General Terminology

Engineering Design

Systemic, intelligent generation and evaluation of specifications for artifacts whose form and function achieve stated objectives and satisfy specified constraints.

Forensic Engineering

Investigation of artifacts that fail or do not operate or function as intended, causing personal injury and/or monetary loss. The consequences of these failures are dealt with in the court of law, and forensic engineering utilizes failure analysis, root cause analysis, and determination of liability to support these court proceedings.

Collision Reconstruction

Using evidence from a crime scene (e.g., tire marks, site of collision) to recreate the events that preceded a collision.

Fire Investigation

Fire investigations are conducted by a forensic engineer to look at potential arson cases through the analysis of burn patterns and identification of an area of origin.

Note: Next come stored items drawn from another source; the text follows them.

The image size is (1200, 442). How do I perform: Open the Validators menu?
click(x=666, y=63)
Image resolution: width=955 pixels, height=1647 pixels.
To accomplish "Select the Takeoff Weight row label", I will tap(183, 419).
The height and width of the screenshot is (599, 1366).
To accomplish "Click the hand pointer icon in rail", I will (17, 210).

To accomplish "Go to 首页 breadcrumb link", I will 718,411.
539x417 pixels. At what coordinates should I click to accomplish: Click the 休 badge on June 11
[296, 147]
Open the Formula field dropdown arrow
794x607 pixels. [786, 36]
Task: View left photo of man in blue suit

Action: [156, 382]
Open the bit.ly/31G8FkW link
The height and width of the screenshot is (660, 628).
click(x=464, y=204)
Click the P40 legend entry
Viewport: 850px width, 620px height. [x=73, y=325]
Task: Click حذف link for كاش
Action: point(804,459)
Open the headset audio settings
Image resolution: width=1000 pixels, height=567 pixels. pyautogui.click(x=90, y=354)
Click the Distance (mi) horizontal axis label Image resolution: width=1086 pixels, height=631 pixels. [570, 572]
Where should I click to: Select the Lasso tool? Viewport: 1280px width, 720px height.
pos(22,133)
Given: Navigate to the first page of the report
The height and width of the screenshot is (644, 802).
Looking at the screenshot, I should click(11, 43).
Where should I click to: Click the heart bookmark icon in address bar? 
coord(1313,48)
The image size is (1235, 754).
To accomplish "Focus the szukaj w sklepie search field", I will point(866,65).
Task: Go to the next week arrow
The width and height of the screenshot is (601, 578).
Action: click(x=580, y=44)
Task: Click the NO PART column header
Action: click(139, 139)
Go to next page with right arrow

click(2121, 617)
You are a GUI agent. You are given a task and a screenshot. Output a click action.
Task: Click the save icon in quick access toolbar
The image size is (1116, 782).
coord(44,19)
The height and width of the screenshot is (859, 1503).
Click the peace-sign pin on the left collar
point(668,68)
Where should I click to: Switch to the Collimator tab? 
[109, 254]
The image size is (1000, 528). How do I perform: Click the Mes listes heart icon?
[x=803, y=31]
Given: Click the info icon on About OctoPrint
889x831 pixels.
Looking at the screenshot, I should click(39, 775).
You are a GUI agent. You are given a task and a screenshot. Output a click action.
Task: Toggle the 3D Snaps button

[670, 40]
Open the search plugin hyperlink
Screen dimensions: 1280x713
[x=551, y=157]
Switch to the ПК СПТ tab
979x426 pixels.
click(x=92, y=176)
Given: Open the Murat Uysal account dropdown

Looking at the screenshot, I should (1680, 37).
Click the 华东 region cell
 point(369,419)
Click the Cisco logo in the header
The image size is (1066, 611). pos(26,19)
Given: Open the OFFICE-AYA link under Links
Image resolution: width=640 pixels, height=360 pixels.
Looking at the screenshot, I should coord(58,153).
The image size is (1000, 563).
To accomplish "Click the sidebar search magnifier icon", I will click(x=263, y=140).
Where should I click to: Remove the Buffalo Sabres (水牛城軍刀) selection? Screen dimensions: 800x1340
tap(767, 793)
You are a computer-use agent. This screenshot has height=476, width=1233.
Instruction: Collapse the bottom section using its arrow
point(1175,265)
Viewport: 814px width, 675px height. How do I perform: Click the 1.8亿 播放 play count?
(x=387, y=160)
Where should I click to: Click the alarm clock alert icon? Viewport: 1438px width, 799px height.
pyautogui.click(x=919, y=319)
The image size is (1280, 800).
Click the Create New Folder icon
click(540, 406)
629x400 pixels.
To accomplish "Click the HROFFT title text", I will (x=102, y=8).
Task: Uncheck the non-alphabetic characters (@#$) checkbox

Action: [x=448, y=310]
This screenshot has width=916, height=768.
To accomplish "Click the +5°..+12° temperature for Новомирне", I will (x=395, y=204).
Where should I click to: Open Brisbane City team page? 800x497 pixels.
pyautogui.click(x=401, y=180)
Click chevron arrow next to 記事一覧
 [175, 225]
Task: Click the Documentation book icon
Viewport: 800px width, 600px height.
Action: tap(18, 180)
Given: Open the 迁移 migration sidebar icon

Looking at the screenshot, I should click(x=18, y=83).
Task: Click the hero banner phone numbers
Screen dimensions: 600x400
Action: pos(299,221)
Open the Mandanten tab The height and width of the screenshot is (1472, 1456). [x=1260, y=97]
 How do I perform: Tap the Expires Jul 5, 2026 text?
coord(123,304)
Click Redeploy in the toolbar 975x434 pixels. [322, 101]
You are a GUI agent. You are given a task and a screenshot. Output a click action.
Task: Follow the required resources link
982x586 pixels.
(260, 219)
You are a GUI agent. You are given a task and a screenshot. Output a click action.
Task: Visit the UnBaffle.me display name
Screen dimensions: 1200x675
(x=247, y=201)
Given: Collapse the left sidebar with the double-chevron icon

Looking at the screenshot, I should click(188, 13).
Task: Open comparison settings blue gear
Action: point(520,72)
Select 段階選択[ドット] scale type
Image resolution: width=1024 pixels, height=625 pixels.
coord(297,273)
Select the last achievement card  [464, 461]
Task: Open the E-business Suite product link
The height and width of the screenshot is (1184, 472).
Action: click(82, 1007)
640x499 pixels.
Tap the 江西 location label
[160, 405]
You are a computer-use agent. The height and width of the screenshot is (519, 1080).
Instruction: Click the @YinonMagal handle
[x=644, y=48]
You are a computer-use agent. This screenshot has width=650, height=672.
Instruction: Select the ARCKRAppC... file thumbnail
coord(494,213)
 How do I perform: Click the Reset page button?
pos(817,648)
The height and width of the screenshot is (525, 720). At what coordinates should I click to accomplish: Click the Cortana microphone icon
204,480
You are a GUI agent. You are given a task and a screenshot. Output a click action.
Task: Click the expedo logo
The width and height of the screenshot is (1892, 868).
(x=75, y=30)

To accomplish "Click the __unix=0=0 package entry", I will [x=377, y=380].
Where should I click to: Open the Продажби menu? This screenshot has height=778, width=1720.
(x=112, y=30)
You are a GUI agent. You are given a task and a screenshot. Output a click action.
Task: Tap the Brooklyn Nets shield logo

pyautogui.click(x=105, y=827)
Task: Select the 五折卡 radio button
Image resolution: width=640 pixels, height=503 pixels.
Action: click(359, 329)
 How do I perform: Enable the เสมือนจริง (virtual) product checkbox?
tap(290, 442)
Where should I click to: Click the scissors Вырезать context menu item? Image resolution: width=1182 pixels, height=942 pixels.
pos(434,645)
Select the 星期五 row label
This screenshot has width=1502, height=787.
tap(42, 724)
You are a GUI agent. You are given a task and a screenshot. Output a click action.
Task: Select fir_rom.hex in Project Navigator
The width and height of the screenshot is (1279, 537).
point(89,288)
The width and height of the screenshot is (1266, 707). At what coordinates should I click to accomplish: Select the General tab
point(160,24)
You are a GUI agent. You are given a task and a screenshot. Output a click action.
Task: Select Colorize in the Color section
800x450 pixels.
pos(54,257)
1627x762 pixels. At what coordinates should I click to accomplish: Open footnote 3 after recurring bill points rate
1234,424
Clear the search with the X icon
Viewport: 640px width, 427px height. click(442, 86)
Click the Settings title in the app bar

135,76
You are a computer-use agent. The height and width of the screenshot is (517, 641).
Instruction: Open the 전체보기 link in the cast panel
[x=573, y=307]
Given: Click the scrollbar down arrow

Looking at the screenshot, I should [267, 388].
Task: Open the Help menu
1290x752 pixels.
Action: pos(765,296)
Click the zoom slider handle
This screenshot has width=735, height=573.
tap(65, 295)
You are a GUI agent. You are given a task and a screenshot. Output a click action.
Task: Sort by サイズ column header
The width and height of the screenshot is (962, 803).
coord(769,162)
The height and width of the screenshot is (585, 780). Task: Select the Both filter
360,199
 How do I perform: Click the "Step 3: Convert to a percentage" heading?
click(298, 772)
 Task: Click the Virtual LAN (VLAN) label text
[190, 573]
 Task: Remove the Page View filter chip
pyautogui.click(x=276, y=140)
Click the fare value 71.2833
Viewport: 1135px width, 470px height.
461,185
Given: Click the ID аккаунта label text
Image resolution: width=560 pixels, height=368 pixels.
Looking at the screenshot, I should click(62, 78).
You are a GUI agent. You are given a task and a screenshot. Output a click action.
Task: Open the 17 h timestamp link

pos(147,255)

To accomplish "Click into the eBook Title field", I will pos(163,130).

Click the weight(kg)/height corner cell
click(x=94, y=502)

Product Failure Fractography

A process through which forensic engineers closely examine for minutiae and areas of failure in a piece of infrastructure or product to determine a cause of the failure.

Inspection

A stringent examination that ensures product quality and safety are maintained.

Non-Destructive

A means of testing where the initial state (state in which evidence was found) of the evidence being analyzed is maintained during analysis.

Destructive

A means of testing where the evidence being analyzed is not maintained during analysis and is used up during the testing.

Mode of Failure

A mode of failure is a way that a piece of infrastructure or product can fail.

Mechanism of Failure

The mechanism of failure describes how a mode of failure resulted.

Root Cause Analysis

Determines why a failure took place.

Failure Analysis

A process that incorporates incident and evidence documenting, testing of the failed product, and determination of the mode and mechanism of failure. Failure analysis does not include root cause analysis, determination of the cause of the incident, or making recommendations.

Contributing Factors

Aspects of the infrastructure or product that can explain why the failure occurred.

Cause of the Incident

The specific factor responsible for the failure of the product or infrastructure.

Judicial Anxiety

A sense of confusion and worry experienced by the judge, members of the jury, or the trier of fact when the physical evidence presented in court is supported by drastically different testimonies or opinions of expert witnesses.

Selection Bias

A form of bias that is introduced by selecting individuals, evidence, data, or other factors that favor one conclusion over another and thus fail to present a randomized response.

Association Bias

A form of bias that presents a conflict of interest due to a predisposition for or against a certain outcome by an individual who is unable to practice objectivity and impartiality.

Professional Bias

A form of bias that can cause an individual to present facts or evidence that act in their benefit or that are outside their area of expertise.

Data Bias

A form of bias where certain aspects of the analysis or evidence processing are weighted more heavily or treated as more important than others, as they support a specific conjecture or narrative. This form of bias can occur during evidence collection, evidence analysis, or evidence presentation in court.

Hindsight Bias

A form of bias that is often introduced after a fact or event has been revealed, which an individual claims to have had insight about all along.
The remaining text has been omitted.